When spring begins, four or five of the company
will start
over the
inland ice for the Humboldt Glacier, one or two remaining behind to
take
care of the house. If good progress is made, we shall continue from the
Humboldt Glacier to the head of Petermanfjord. From here two or three
of
us will push on, whilst the others return to Whale Sound with the
necessary
provisions for the home route. Those in advance will continue to
Sherard
Osborne fjord, go farther on to the head of De Long fjord, and finally
push on towards the northernmost point of Greenland. When this is
reached,
and its geographical position determined, the party will return by the
same route to Whale Sound, and the expedition will take the first
chance
to return to America.
After Lieutenant Peary finished the outline of his expedition, there
were
many questions for the doctor to ask and to answer. They discussed the
techniques of fieldwork. Peary had been in Nicaragua and had made a
reconnaissance
of Greenland, but he readily admitted that he had yet to master the
science
of arctic research.
Dr. Cook's first impression was that of "a
thoroughly decent
fellow,
and a strong character." Peary questioned him closely as to his
qualifications,
but the doctor confessed he had few beyond good health, his medical
degree
and a strong desire to walk where no others had gone before.

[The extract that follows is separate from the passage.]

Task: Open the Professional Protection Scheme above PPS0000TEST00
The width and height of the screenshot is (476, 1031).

"The life up there under the Pole is terribly
hard," Peary
said. "Where
the expedition is going we will be as much out of touch with the world
as we would on another planet. Death will be hovering near us always.
Some
of us more than likely will never return to civilization. I advise you
not to go if there is any fear in your heart."
But Frederick Cook had already had his taste of
death. "I am
willing
to take the chances," he replied. "This is my great opportunity, and I
won't be held back by dread of hardships." But as he said the words he
shivered a little, inwardly, at the picture Peary painted.

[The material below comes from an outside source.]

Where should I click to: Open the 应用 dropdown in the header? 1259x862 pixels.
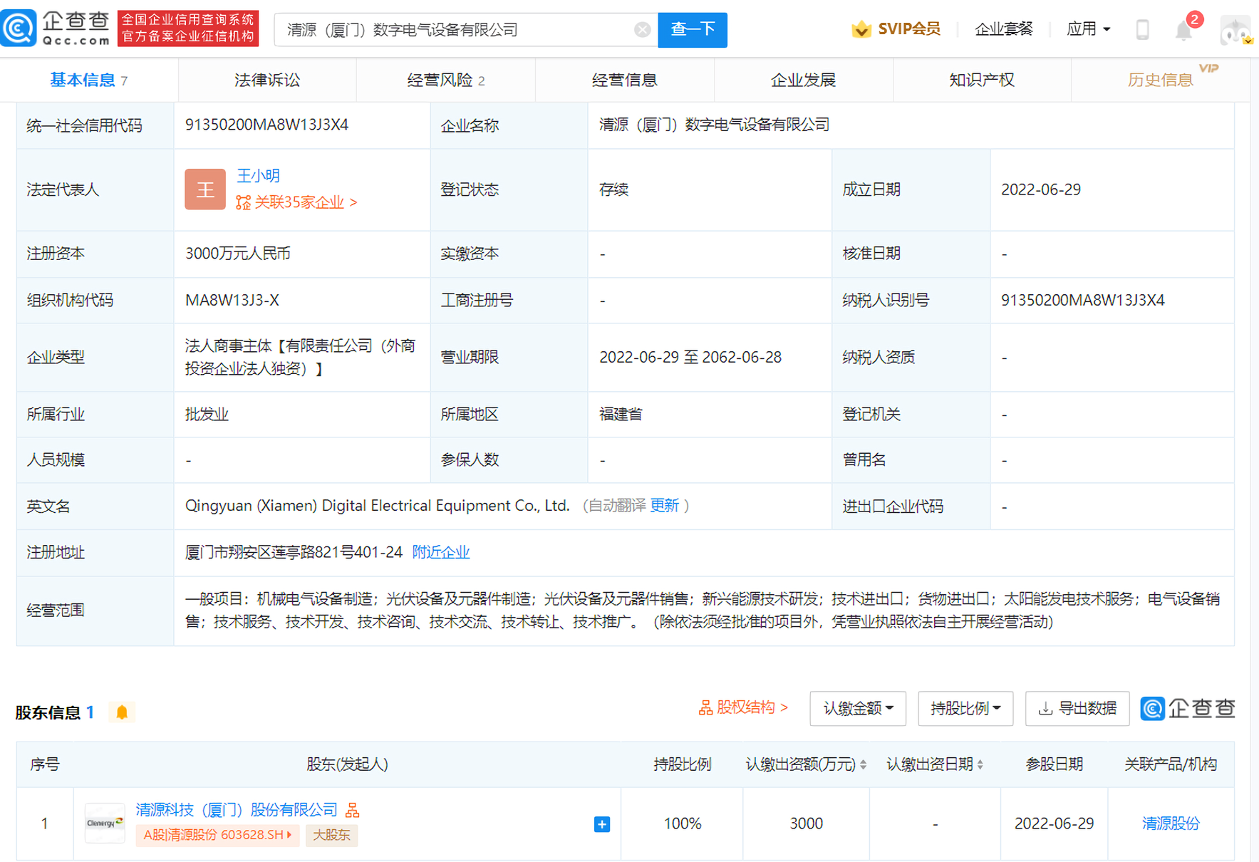[x=1089, y=28]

By the end of the afternoon, it was agreed. Dr.
Cook would be
the surgeon
of the North Greenland Expedition. The Pearys asked him to stay for
dinner,
but he excused himself, saying he had another engagement in New York.
As
he walked down the steps of the Pearys' Elm Avenue apartment building
after
saying goodbye, he saw more than the green expanse of Fairmount Park
stretching
away before his eyes:
A new school of life now in prospect came
over a
spreading
horizon. The first pages of the art of poleward travel were soon to be
set into my book of endeavor. This was quite as exciting as the actual
execution of the dream of future adventure.